David Vine, one of BBC Sport’s most versatile of television hosts, has died of a heart attack. He was 73.

Vine fronted seemingly the majority of BBC Sport’s programmes, from the flagship Grandstand and Match of the Day, through to being the original quiz master on Question of Sport and link man for Superstars in the 1960s and ’70s.

His abilities as a host of live outside broadcasts even saw him introduce Miss World competitions and the Eurovision Song Contest as well as working on Summer and Winter Olympics, show jumping coverage and Wimbledon.

The doyen of snooker coverage, the highlight of his 25 years presenting the sport probably came in 1985 when 18 million viewers waited into the early hours for Vine’s interview with Dennis Taylor after the Ulsterman won the world title on the last black against Steve Davis.

In the later part of his career, Vine also became known as the host of BBC’s Ski Sunday, an association he felt so keenly in retirement that even last year he spoke out against the new-style programme, with its much-reduced coverage of the weekend’s ski racing in favour of a more “laddish”, Top Gear-style travelogue show.
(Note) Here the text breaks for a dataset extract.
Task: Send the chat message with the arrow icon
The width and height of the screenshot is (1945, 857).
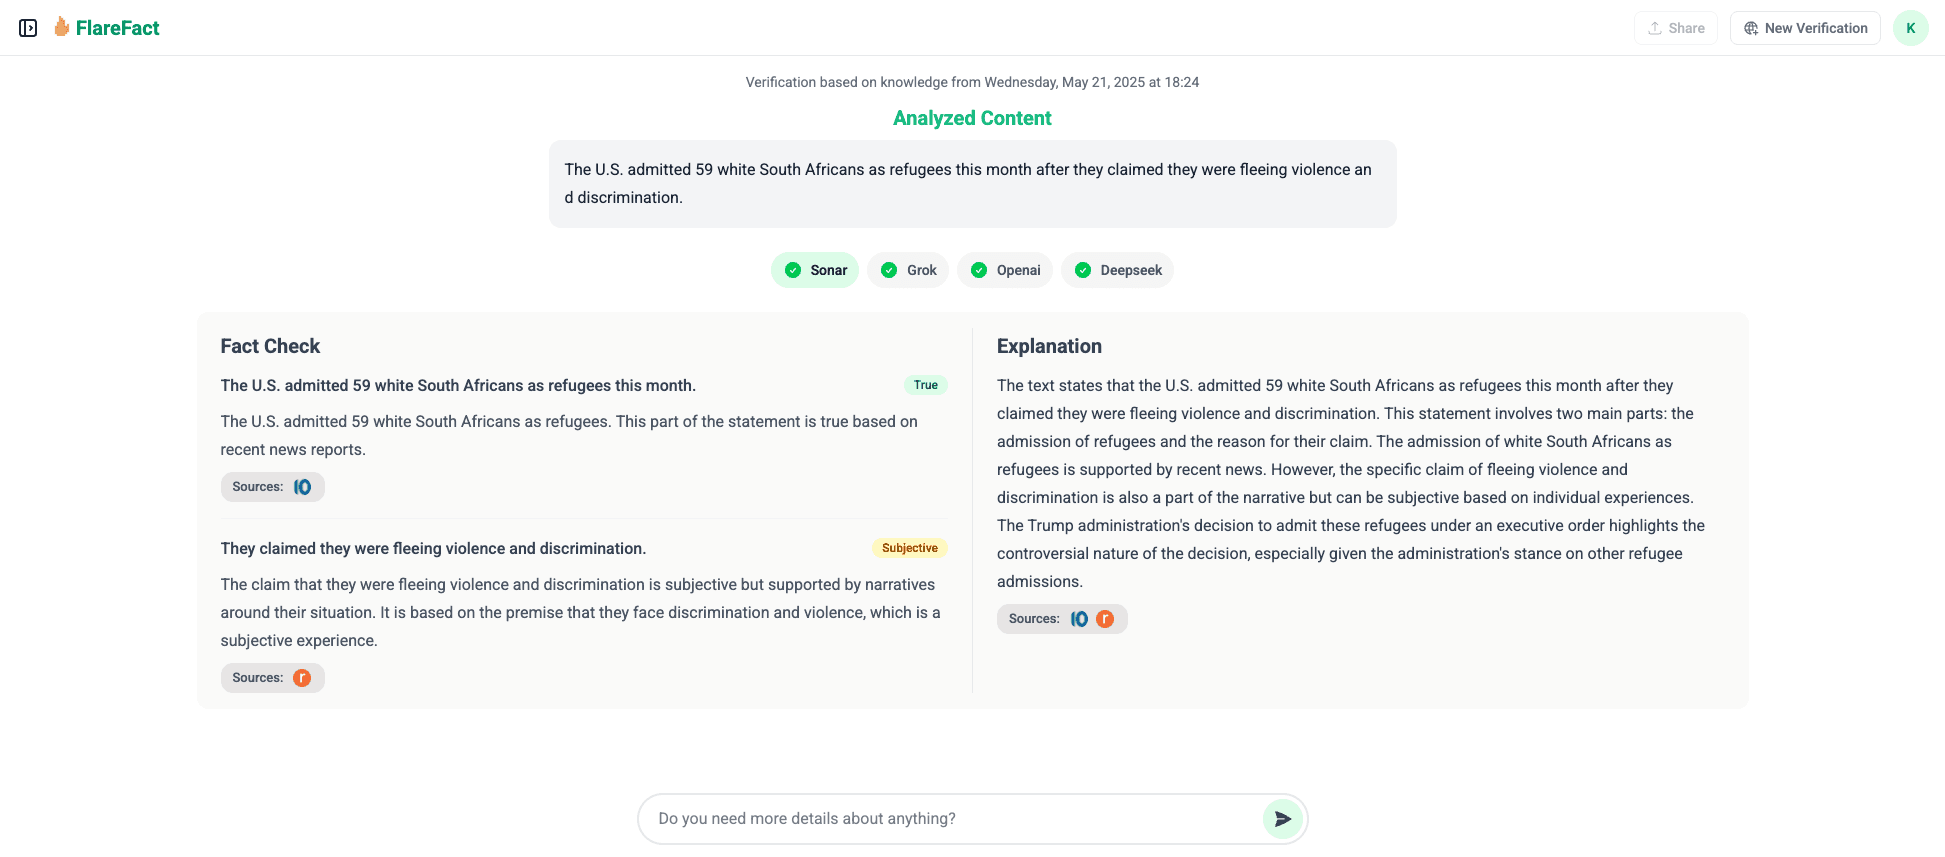Action: point(1283,818)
Barry Newcombe, the chairman of the SJA, paid this tribute to Vine. “I remember David working at Wimbledon over many years and doing his fair share of asking the tougher questions of John McEnroe when he was at his furious prime.

“But David was likely to pop up anywhere the BBC held the rights and he went out in style at the Sydney Olympic Games
in 2000 when he worked the weightlifting competition.”

Born in Newton Abott, Devon, in 1936, Vine attended Barnstable Grammar School before beginning his career in local newspapers.

Vine had triple heart by-pass surgery several years ago and died on Sunday night at home, near Henley-on-Thames in Oxfordshire.